June 8 (UPI) -- Pregnant women who are vaccinated against the flu do not increase their baby's risk for certain health problems, including asthma, infections, or hearing or vision loss, a study published Tuesday by JAMA found.
Rates of asthma, sensory impairment and neoplasms, or cancer-like growths, were similar among children born to women who received the flu shot during pregnancy and those whose mothers were unvaccinated, the data showed.
This remained the case from infancy through roughly age 4 years, the researchers said.
"We now have many studies from different countries ... showing that influenza vaccination during pregnancy does not increase the chances of having pregnancy complications or adverse birth outcomes," study co-author Deshayne B. Fell told UPI in an email.
"This study adds to what we know about longer-term safety of influenza vaccination during pregnancy, and can reassure pregnant individuals, as well as their care providers," said Fell, an associate professor of epidemiology and public health at the University of Ottawa in Canada.
Although vaccination against the flu is recommended for pregnant women, many choose not to get the shot because they fear potential side effects for themselves and health complications for their babies, research suggests.
This is despite multiple studies that have found the vaccine, which is developed each flu season based on virus strains expected to be in circulation, to be safe for women and their babies, Fell said.
As a result of these concerns, however, nearly 40% of pregnant women in the United States decided against vaccination during the 2019-20 flu season, according to the Centers for Disease Control and Prevention.
For this study, Fell and her colleagues analyzed health data for more than 28,000 children born in the Canadian province of Nova Scotia between October 2010 and March 2014.
Just over 90% of the children included in the study were delivered at full term, and more than 10,000, or 36%, were born to mothers who had received the flu shot while pregnant, the researchers said.
Among the more than 10,000 children of mothers vaccinated while pregnant, nearly 7,000 suffered from infections, 113 were diagnosed with asthma, 30 experienced sensory impairment and 12 developed neoplasms from infancy through age 4 years.

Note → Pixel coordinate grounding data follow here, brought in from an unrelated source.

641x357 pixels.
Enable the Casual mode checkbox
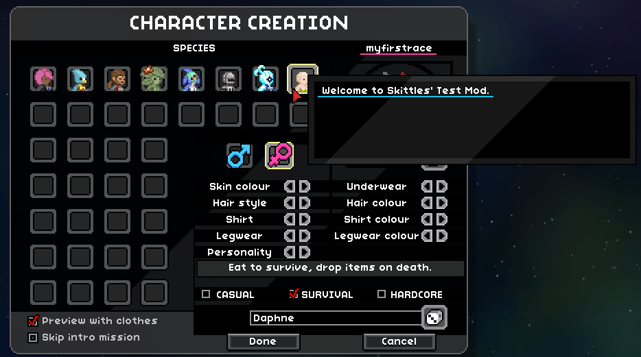pos(206,294)
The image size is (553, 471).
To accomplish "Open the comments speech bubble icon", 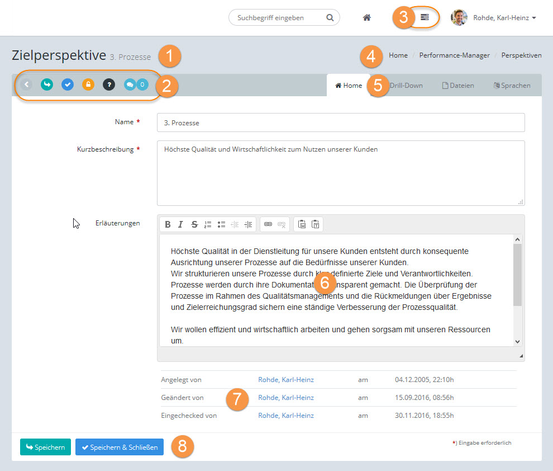I will 130,85.
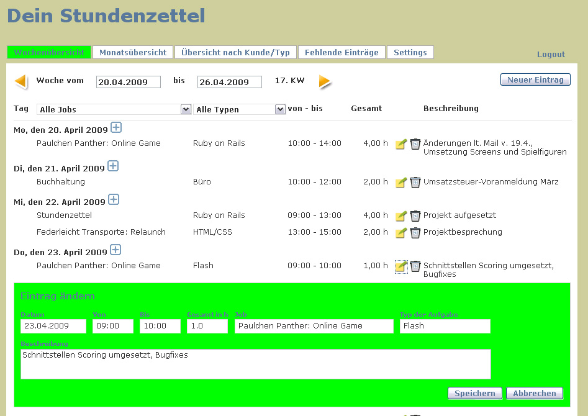The width and height of the screenshot is (588, 416).
Task: Add entry for Monday 20 April plus icon
Action: coord(116,128)
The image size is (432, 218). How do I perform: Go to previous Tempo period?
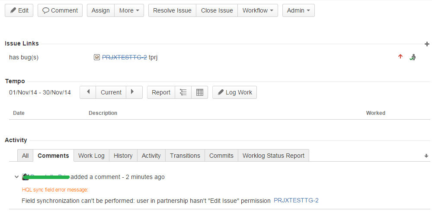coord(88,92)
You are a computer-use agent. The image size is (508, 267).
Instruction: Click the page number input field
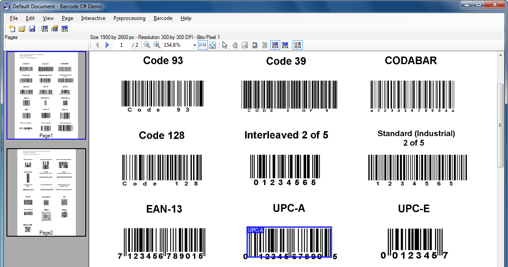[121, 45]
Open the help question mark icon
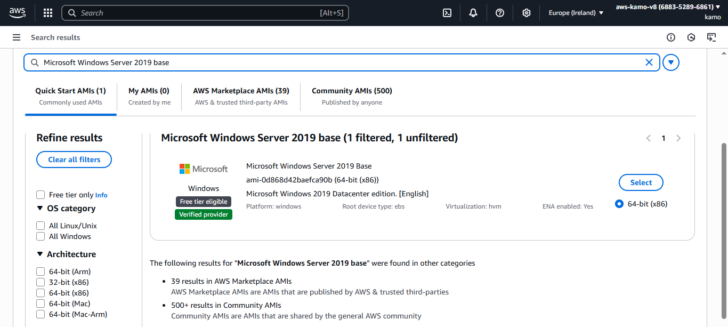Viewport: 728px width, 327px height. pos(499,12)
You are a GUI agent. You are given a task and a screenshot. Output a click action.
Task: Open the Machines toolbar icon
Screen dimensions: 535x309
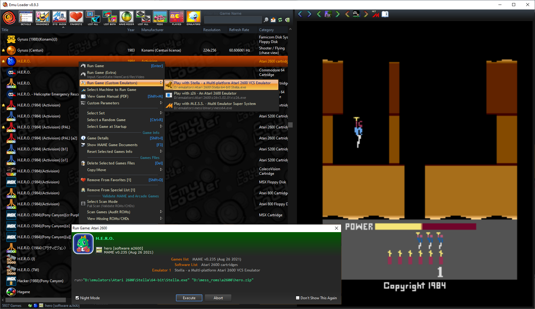[x=42, y=18]
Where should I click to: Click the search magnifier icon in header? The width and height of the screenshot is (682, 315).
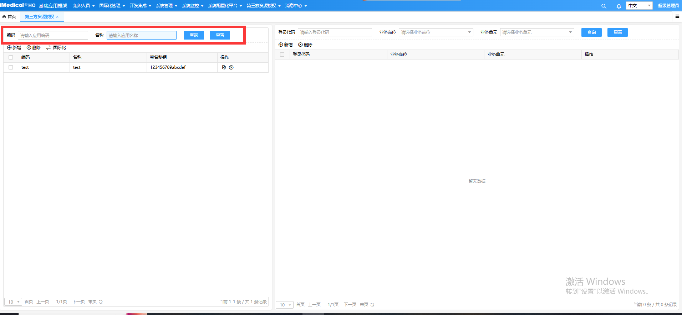pyautogui.click(x=604, y=6)
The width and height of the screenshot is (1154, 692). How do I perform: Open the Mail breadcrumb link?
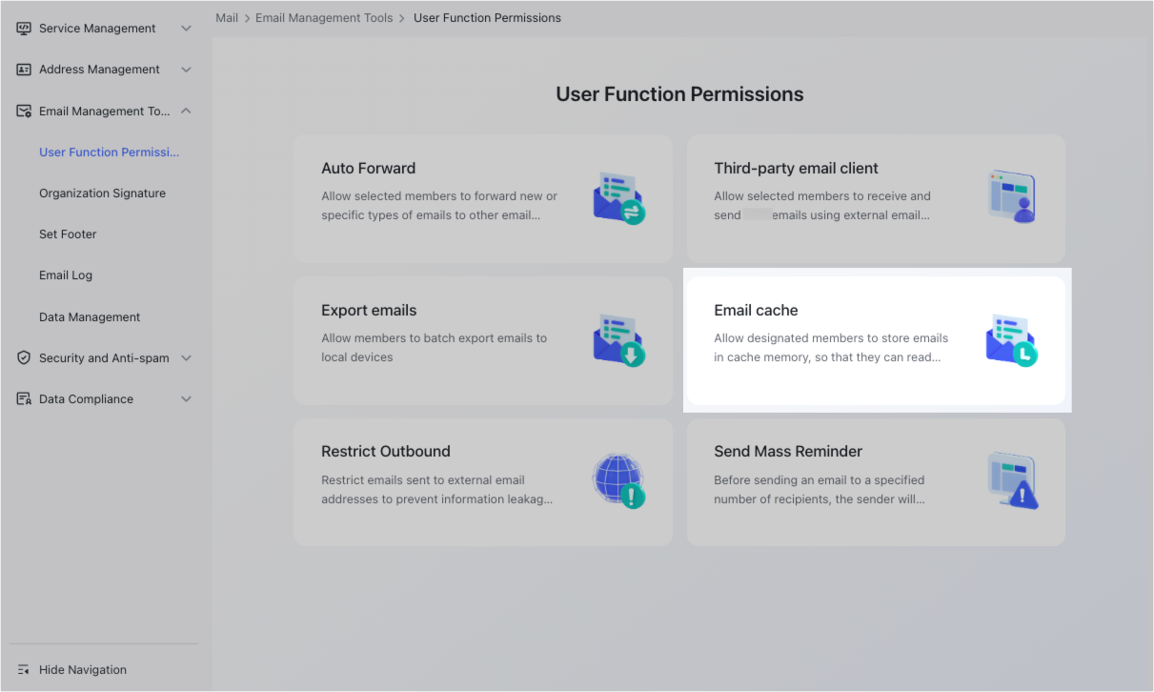tap(227, 17)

Of the more than 18,000 children born to unvaccinated mothers, nearly 12,000 suffered from infections, 162 were diagnosed with asthma, 63 experienced sensory impairment and 17 developed neoplasms during early life, the researchers said.
The similar rates of these complications among babies born to vaccinated and unvaccinated mothers suggest that the annual shot is safe for mothers and their newborns, according to the researchers.
"Influenza vaccination during pregnancy has been shown to protect pregnant people from getting the flu [and it] also protects newborn infants from getting the flu in the first several months of life," Fell said.
"Since infants under 6 months of age can have serious complications if they get infected with flu, a major benefit of vaccinating pregnant people is the ability to protect newborn babies from getting the flu after they are born," she said.